On November 5, 2007, the campaign raised over $4.3 million. That amount is the largest amount collected on a single day by any Republican candidate, and the record for largest amount of on-line fund raising in a single day ever in U.S. history. Paul eclipsed his overall third-quarter fund-raising total around 2:30 p.m. EST.

Paul's December campaign contributions rose to over $7.1 million and the Q4 campaign contributions rose to over $17 million as a result of this push. The campaign website displayed a novel real-time display of the funds raised and the names of donors. Smaller fund raising money bombs continued throughout November and early December.

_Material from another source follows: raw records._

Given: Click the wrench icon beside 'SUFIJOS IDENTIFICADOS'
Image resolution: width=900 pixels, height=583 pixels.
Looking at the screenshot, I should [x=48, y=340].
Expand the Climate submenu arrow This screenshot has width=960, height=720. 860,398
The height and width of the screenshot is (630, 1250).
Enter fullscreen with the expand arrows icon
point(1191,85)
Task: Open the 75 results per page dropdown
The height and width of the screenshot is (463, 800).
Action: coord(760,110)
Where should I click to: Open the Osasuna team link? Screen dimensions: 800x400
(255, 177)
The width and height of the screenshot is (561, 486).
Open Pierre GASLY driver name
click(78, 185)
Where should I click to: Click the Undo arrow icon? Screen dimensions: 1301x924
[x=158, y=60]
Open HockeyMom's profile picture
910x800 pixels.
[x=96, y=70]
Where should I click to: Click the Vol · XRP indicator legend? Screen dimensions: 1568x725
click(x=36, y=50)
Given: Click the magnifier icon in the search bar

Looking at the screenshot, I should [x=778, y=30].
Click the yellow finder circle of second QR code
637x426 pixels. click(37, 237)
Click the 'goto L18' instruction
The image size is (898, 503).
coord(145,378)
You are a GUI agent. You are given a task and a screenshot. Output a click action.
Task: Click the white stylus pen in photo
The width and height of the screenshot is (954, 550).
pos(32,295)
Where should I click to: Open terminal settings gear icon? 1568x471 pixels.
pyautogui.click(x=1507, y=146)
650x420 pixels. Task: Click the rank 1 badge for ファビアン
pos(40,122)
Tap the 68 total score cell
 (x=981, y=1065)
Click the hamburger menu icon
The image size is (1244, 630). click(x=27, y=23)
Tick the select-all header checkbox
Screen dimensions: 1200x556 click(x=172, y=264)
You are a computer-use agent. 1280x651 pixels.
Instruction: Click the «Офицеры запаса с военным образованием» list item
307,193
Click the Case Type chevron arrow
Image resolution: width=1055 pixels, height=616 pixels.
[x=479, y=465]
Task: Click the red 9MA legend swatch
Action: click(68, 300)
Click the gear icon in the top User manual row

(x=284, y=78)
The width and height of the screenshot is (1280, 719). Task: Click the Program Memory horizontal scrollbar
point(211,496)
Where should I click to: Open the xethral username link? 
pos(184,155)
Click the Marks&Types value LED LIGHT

December 16 donation rates

A December 16, 2007, money bomb on the anniversary of the Boston Tea Party broke the campaign's previous record, raising nearly $2 million more than the November 5 event, bringing in over US$6 million in the largest single day of fund raising, on-line or not, in U.S. presidential campaign history. During the last minutes of the drive, the server refused to accept contributions due to an overload of donations, as about 100 contributors per minute donated to the campaign; more than an additional $100,000 were donated within the hour past midnight.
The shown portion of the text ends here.